After harvesting, Aunt Lillian carefully washed those “green” roots and air-dried them under a shaded lean-to by the barn that she kept just for that purpose. It took maybe a month for them to dry. If you tried to heat them or dry them in the sun, they lost their potency. Once the roots were dried, Aunt Lillian boxed them up and took them into town to sell, though she always kept a few for her own tinctures and medicines.

When I got to the patch, I set down my walking stick and took off my knapsack. First thing I did was have me a long swallow of water, then I pulled out the things I’d need before I could start digging. It wasn’t much. Smudgestick and matches. Dried tobacco leaves, rolled up and tied with red thread.

I was a little nervous, this being the first time I’d done this on my own, but by the time I was facing the last compass point, I was feeling not so much confidence, but at peace. Everything seemed real quiet in the woods around me and I could sense a pressure in the air, pushing at me. Not like a wind, more like the air was leaning against me on all sides.

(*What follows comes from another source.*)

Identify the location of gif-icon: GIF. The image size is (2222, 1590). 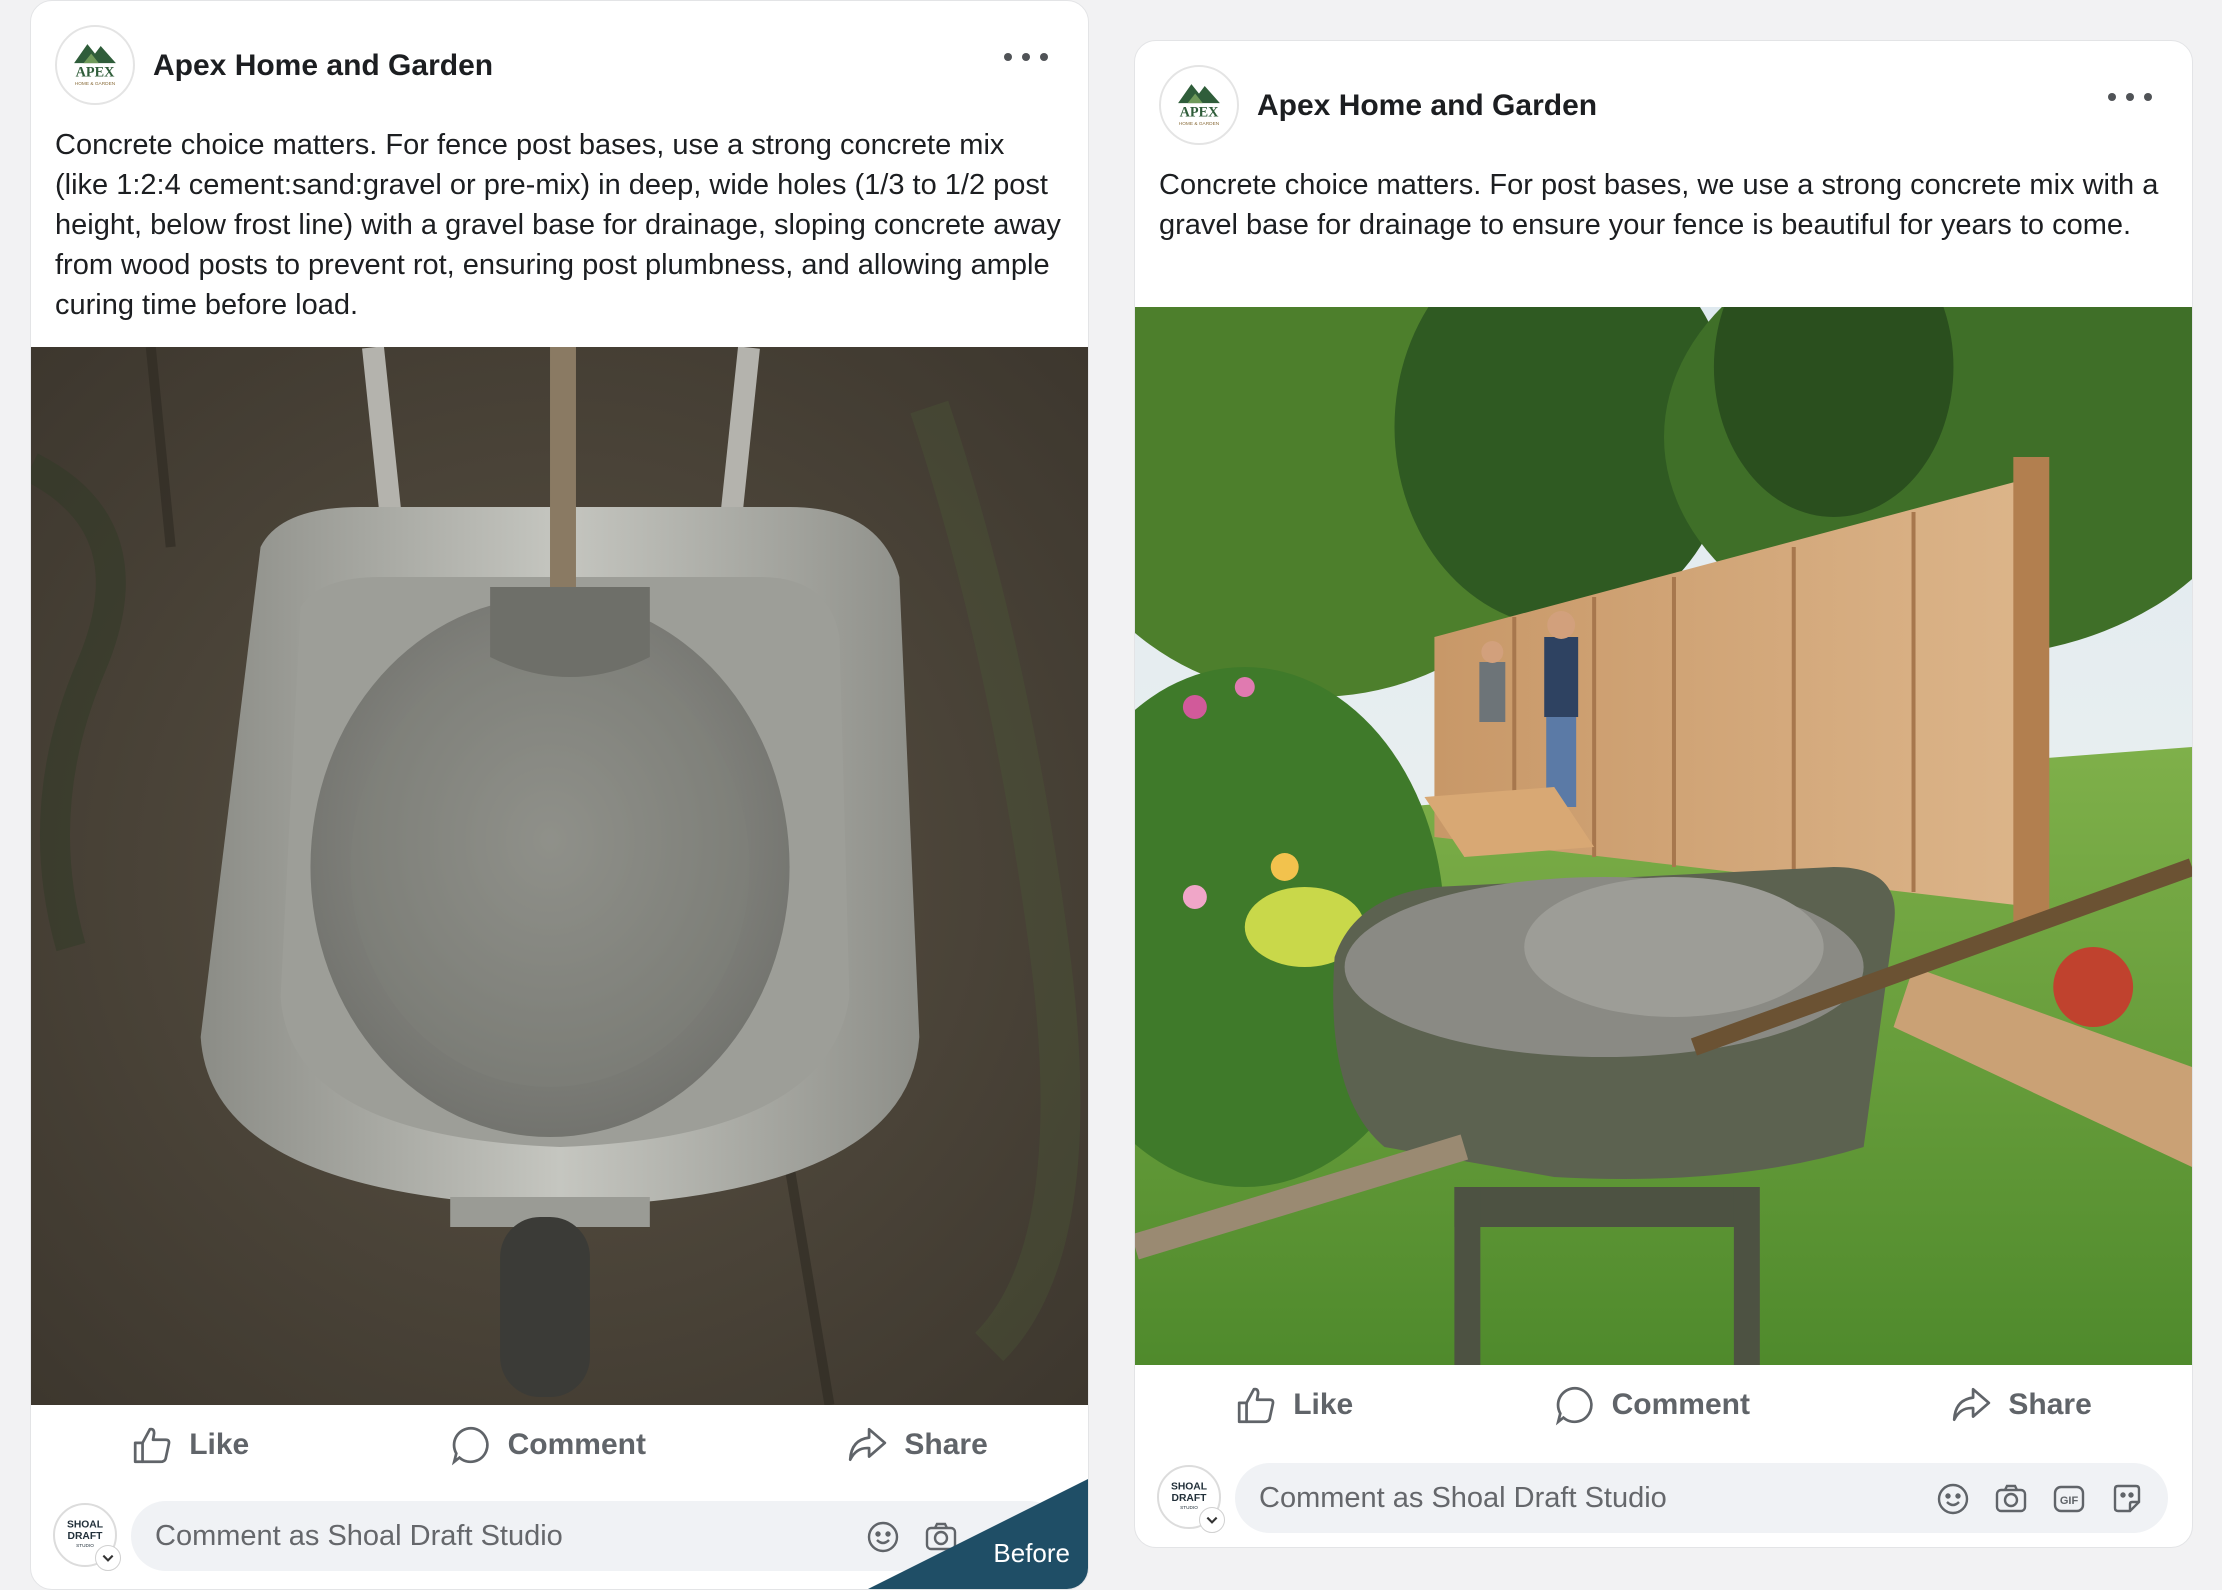
(2069, 1499).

I laid down the last of the tobacco and picked up the smudgestick. Waving it slowly back and forth in front of me, I spoke through the smoke, talking to the spirits, honoring them the way Aunt Lillian had taught me.

When I was done, I stuck the end of the smudgestick back into the ground and sat on my heels, drinking in the sensation that the prayers had left with me, this comforting feeling of being a part of something bigger than myself. I was still me, but whatever haunted this ’sang patch was letting me feel part of it as well.

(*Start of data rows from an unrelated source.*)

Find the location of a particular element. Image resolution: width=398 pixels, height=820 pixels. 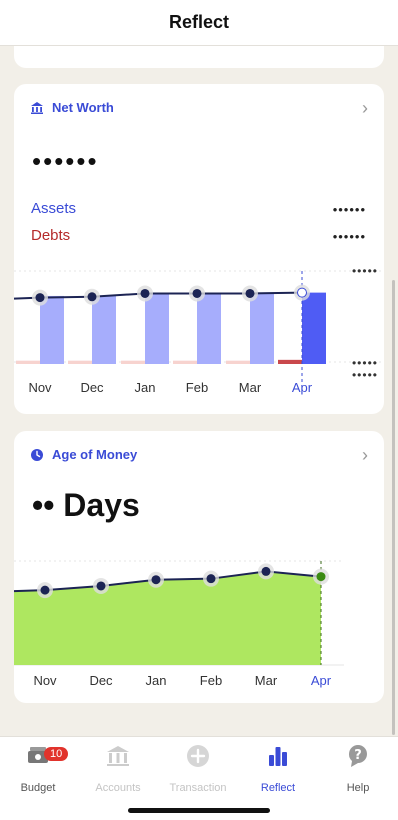

age-of-money-unit: Days is located at coordinates (102, 505).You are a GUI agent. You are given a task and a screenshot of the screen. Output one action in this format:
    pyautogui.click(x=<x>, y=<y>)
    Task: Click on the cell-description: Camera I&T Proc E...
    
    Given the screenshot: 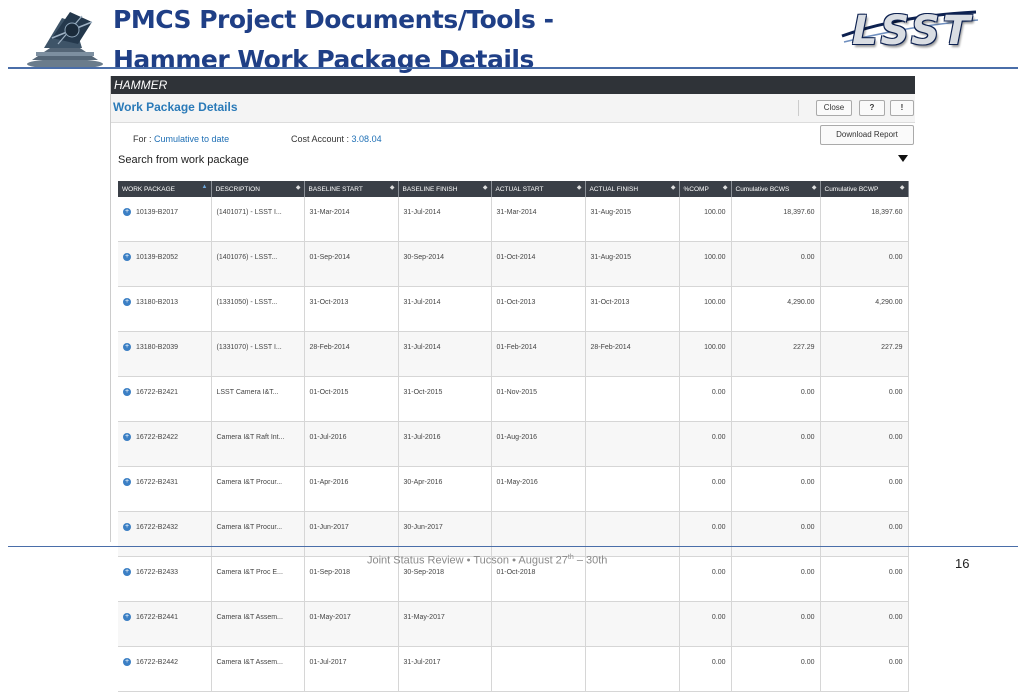 What is the action you would take?
    pyautogui.click(x=258, y=579)
    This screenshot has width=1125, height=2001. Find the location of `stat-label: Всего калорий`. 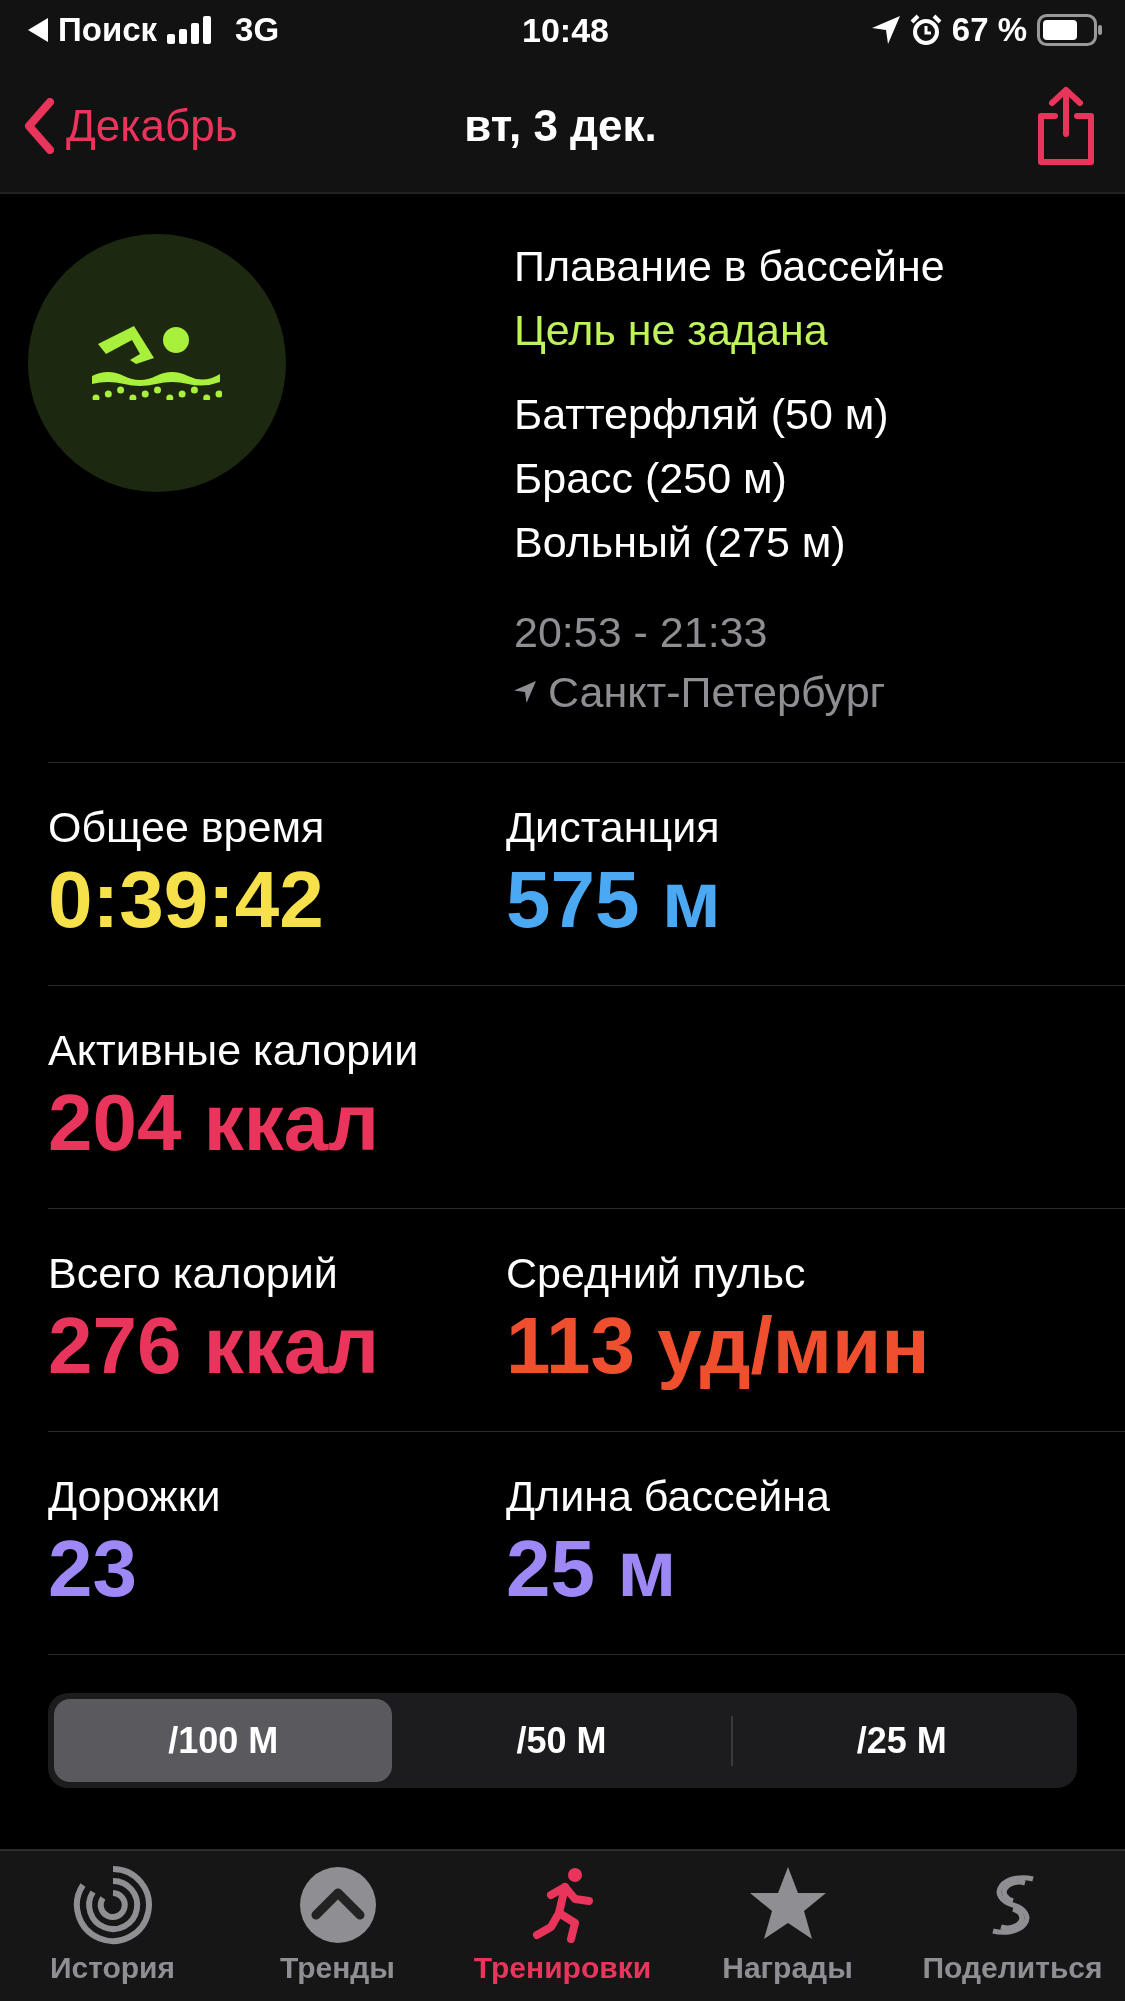

stat-label: Всего калорий is located at coordinates (194, 1273).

Finally I reached over to my knapsack to get out the wooden trowel I’d brought.

And froze.

I hadn’t given much consideration to the little pile of sticks and moss and leaves that I’d set my knapsack down beside. But the sticks were gone now and in their place was the strangest little creature I’d ever seen. It was a little man, I guess, if you can imagine a man that small, with roots for arms and legs, and mossy hair, skin brown as the dirt and wrinkled like cedar bark. He was maybe a foot tall, dressed in some kind of mottled green-and-brown shirt that looked like it was made of leaves and belted at the waist. His head was heart-shaped, his features all sharp edges and angles.

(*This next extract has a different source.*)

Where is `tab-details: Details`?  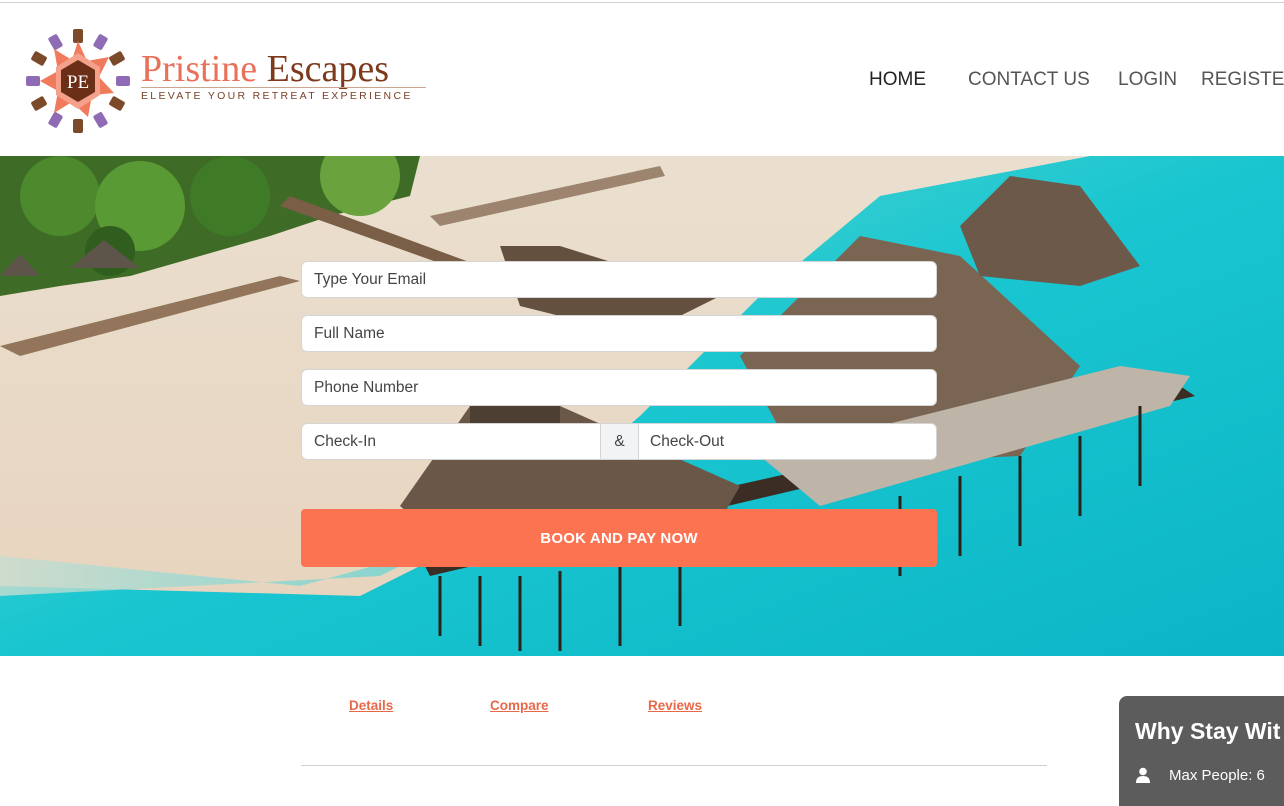
tab-details: Details is located at coordinates (371, 706).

He made a little moan and I started, suddenly aware that I hadn’t been breathing. His eyes fluttered open, then closed again, huge saucer-shaped eyes as dark as blackberries.

It was obvious that there was something wrong with him and it wasn’t hard to see what. He looked like he’d lost an argument with a porcupine, as there were hundreds of quills sticking out of his skin. I leaned closer to look at them and realized they were arrows. Tiny arrows.